### PROBLEMS TO WORK ON
1/ Answer these from the vermouth post:
(a) Which certification does the writer hold?
(b) What additional alcohol is usually blended into an aperitif wine?
(c) What is vermouth sweetened with once it has been aromatized and fortified?
2/ Pick up the vermouth post after its final sentence and keep writing it.

## Begin DOCUMENT EXCERPT

Honestly? Even though I’ve studied wine and spirits, been certified by the Wine and Spirits Education Trust (WSET 2) and made plenty of cocktails with Vermouth I had never 1. Studied Vermouth in a single spirit tasting sans cocktail or 2. Looked into what makes a Vermouth. So, considering that most of my readers are wine 101ers I will start there and then move onto a comparative tasting.
Drinking and flavor profile of Vermouth from Serious Eats, “An aperitif wine is nothing more than a wine (naturally) served before a meal as an appetite stimulant. Aperitif wines are often bittersweet and herbal. Aperitif wines are also fortified, which means they’re blended with additional alcohol, usually grape brandy. Finally, they’re aromatized, or flavored with botanicals, such as aromatic herbs, roots, and barks.”
According to Wikipedia, “Vermouth is produced by starting with a base of a neutral grape wine or unfermented wine must. Each manufacturer adds additional alcohol and a proprietary mixture of dry ingredients, consisting of aromatic herbs, roots and barks, to the base wine, base wine plus spirit or spirit only – which may be redistilled before adding to the wine or unfermented wine must. After the wine is aromatized and fortified, the vermouth is sweetened with either cane sugar or caramelized sugar, depending on the style.”

## End DOCUMENT EXCERPT
## Begin SUPPLIED MATERIAL

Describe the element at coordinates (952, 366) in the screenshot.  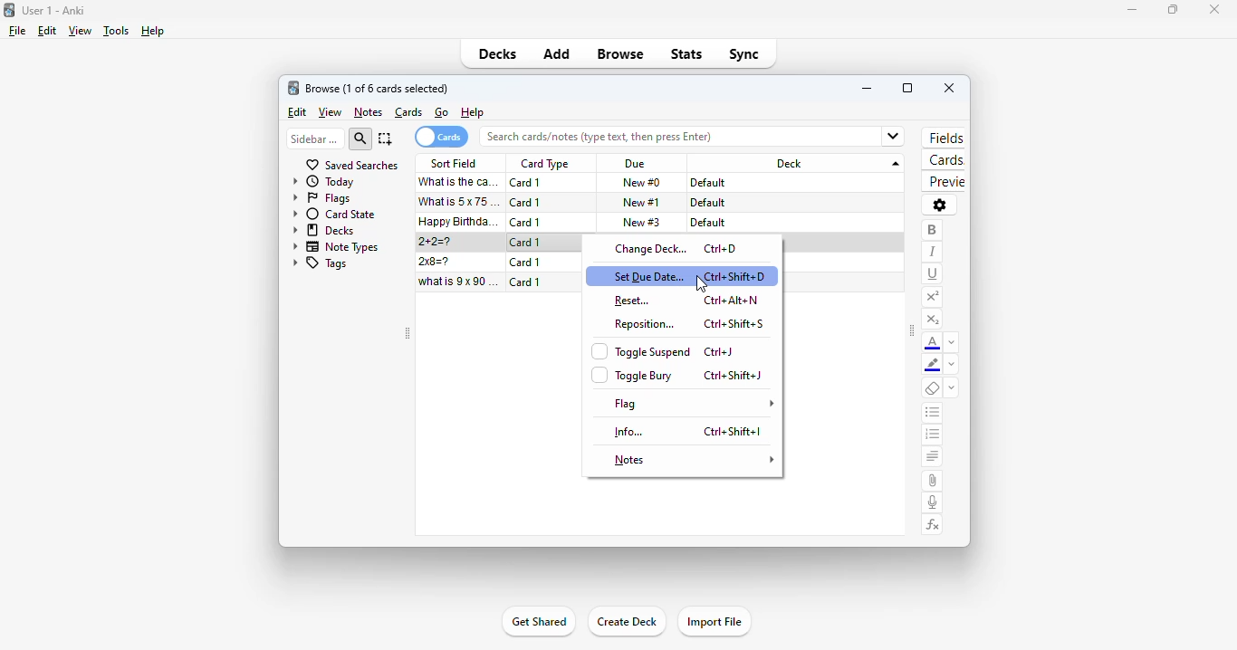
I see `change color` at that location.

## End SUPPLIED MATERIAL

### RESULTS FOR THE EXERCISE
1/
(a) WSET 2, from the Wine and Spirits Education Trust.
(b) Usually grape brandy.
(c) Either cane sugar or caramelized sugar, depending on the style.

2/
Vermouth Tasting (Aromas and flavors separated by ;. Tasted against Italy’s Martini and Rossi Vermouth – open for some time – for comparison.)
La Quintinye Vermouth Extra Dry (France)
Brown sugar, caramel candy, floral, bark, peat moss; bruised lemon, orange, ginger ale, mild acid/burn. I would see this one lending itself nicely to a martini.
(Martini and Rossi brand: Same color, not as floral, more bruised citrus fruit, whiskey, whiskey cask; more tart in the front palate, hazelnut, with long lasting fruit.)
La Quintinye Vermouth Royal Rouge (France)
More coffee-colored than the M and R. Cherry cough syrup, anise, scented soap, rose petals, milk chocolate, coffee liqueur; lovely viscosity, licorice, roses, plums, raisins, red grapes, chocolate. I could easily sip this with a slice or orange (to go with that great fruit) all by itself.
(Martini and Rossi brand: Bruised red fruit, band aids, bark; same bruised fruit and that nut quality – hazelnut and walnut this time – that I found in their dry vermouth.)
2 oz. Whisky
1 oz. La Quintinye Vermouth Royal Rouge
5 drops Angostura Bitters
Combine all ingredients in a mixing glass with ice. Stir and strain into a chilled cocktail glass. Garnish with a maraschino cherry.
Spiced Gin & Tonic by Tad Carducci, Tippling Bros.
1 oz. G’Vine Nouaison Gin
1 oz. La Quintinye Vermouth Royal Rouge
3 oz. Powell & Mahoney Spiced Grapefruit Tonic*
.5 oz. Fresh lemon juice
Build in highball glass with ice. Stir and garnish with a slice of fresh grapefruit.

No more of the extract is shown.